Constitution-making in Africa in the 1990s tended to imitate trends in
women‟s fashions. India was the first country to introduce the idea of
National Objectives and Directive Principles of State Policy in its
constitution. The reason was to give national direction to the wide
diversity of its ethnicities and religions in the numerous federal state
governments. In the 1980s Nigeria copied wholesale the Indian
constitutional “fashion.” Almost every African constitution that was
enacted in the 1990s in Africa, with the exception of South Africa,
included a section on National Objectives and Directive Principles of
State Policy—and they are almost all identical. The idea is neither
original to Uganda nor indispensable as long as the doctrines of
supremacy of the constitution, sovereignty of the people and political
freedom are guaranteed and strictly enforced. These constitutional
doctrines are the foundation for consensual governance which the draft
concept paper seeks to promote. Without them there can be no democracy
or consensual governance notwithstanding the content of the National
Objectives and Directive Principles of State Policy.
Another proposal by the draft concept paper, which is directly related
to the creation of the basic federal units we discussed earlier, is the
idea of the national convention to draw up a new constitution for
“consensual governance.” Surprisingly the idea of the national
convention is justified on two apparently unrelated rationales. The
first is the defunct Article 15 of the Uganda Peace Agreement for the
Restoration of Peace to the Sovereign State of the Republic of Uganda of
1985, signed in Nairobi between NRM and Lutwa Junta. The agreement
urged the convening of a “National Conference” to draw up a
constitution. The draft concept paper seems to be based on a conviction
that Article 15 of the defunct agreement between NRA and the Lutwa Junta
is still a viable idea. The second is section XXIX(e) and (f) of the
National Objectives and
Directive Principles of the 1995 constitution which encourages Ugandans
“to foster national unity and live in harmony with others” and “to
promote democracy and the rule of law.”
What is clearly lacking from this proposal by the draft concept paper
but very fundamental to the idea of a national convention is the
criteria for representation in the national convention. Having
criticized the CA as a good example of a defective constitution-making
process, because it consisted of representatives rather than delegates,
the draft concept paper must clearly spell out the criteria for
selecting legitimate delegates.

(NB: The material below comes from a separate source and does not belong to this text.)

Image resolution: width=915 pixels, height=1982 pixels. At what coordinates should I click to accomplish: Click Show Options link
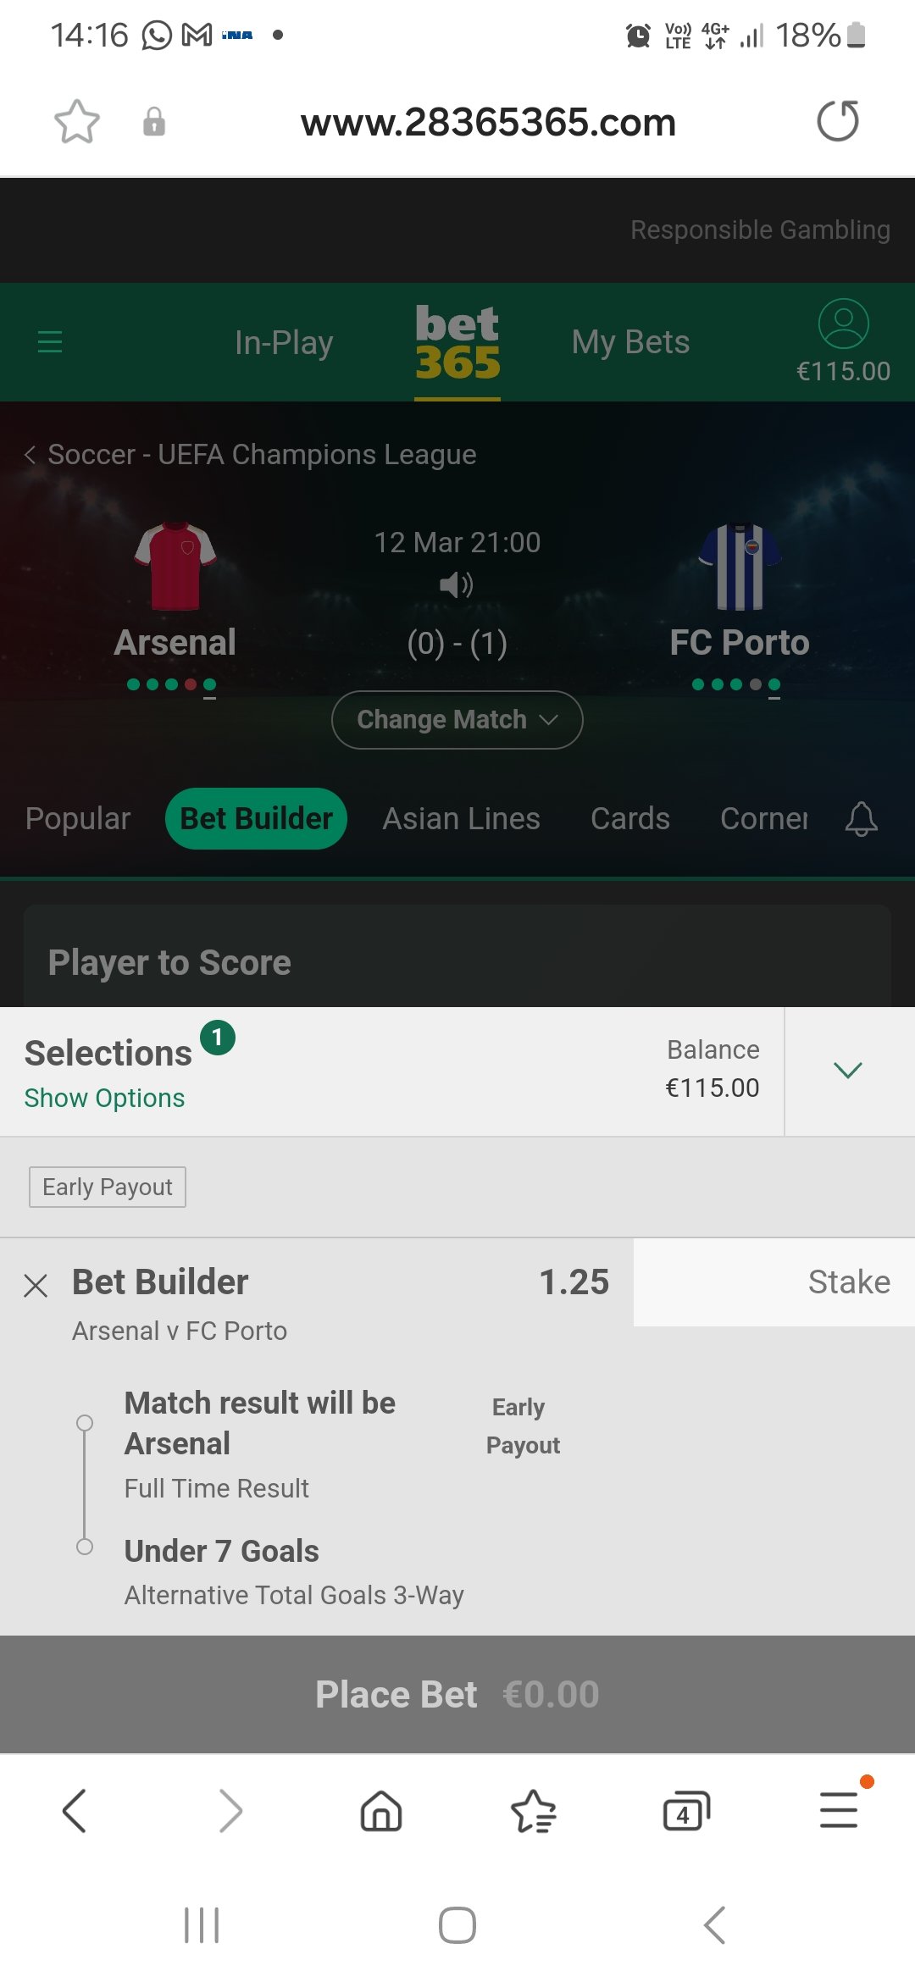(104, 1098)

Will these delegates be selected on the
basis of ethnicity, territoriality, population size, a combination of
all or some of these or other criteria? Are the ethnic groups going to
be treated as equal sovereign entities in the federation or will the
tests of “dominant community” and economic viability still apply? These
questions need to be addressed squarely before the idea of the national
convention becomes feasible and a reality.
The nagging question all along, however, is: What are these National
Objectives and Directive Principles and why are they cited as
authorities by the draft concept paper? The full answer to this question
will be given when we deal with the relationship between political
“values” and democracy. At this point let us confine ourselves to the
critique of the draft concept paper directed at the 1995 constitution.
The draft concept paper points out, correctly, that the NRM leaders are
hypocrites. That is obviously true. “While professing to recognize
cultural institutions for public consumption, no effort is being spared
to fundamentally undermine them to extinction by employing intimidation,
intrigue, bribery in all its variant forms and arm-twisting, together
with deprivation of territorial integrity on which the cultures are
built.” (See p. 18) The hypocrisy the draft concept paper is pointing
out is in the contradiction of the “spirit” embodied in the National
Objective and Directive Principle of State Policy spelt out in a
specific section urging preservation of cultural objectives and
customary values. (See section XXIV)
Similarly, the National Objective and Directive Principle of State
Policy which requires accountability from the leaders is used as an
illustration of the failure of NRM. “All lawful measures shall be taken
to expose, combat and eradicate corruption and abuse or misuse of power
by those holding political and other public offices.” (See Section XXVI)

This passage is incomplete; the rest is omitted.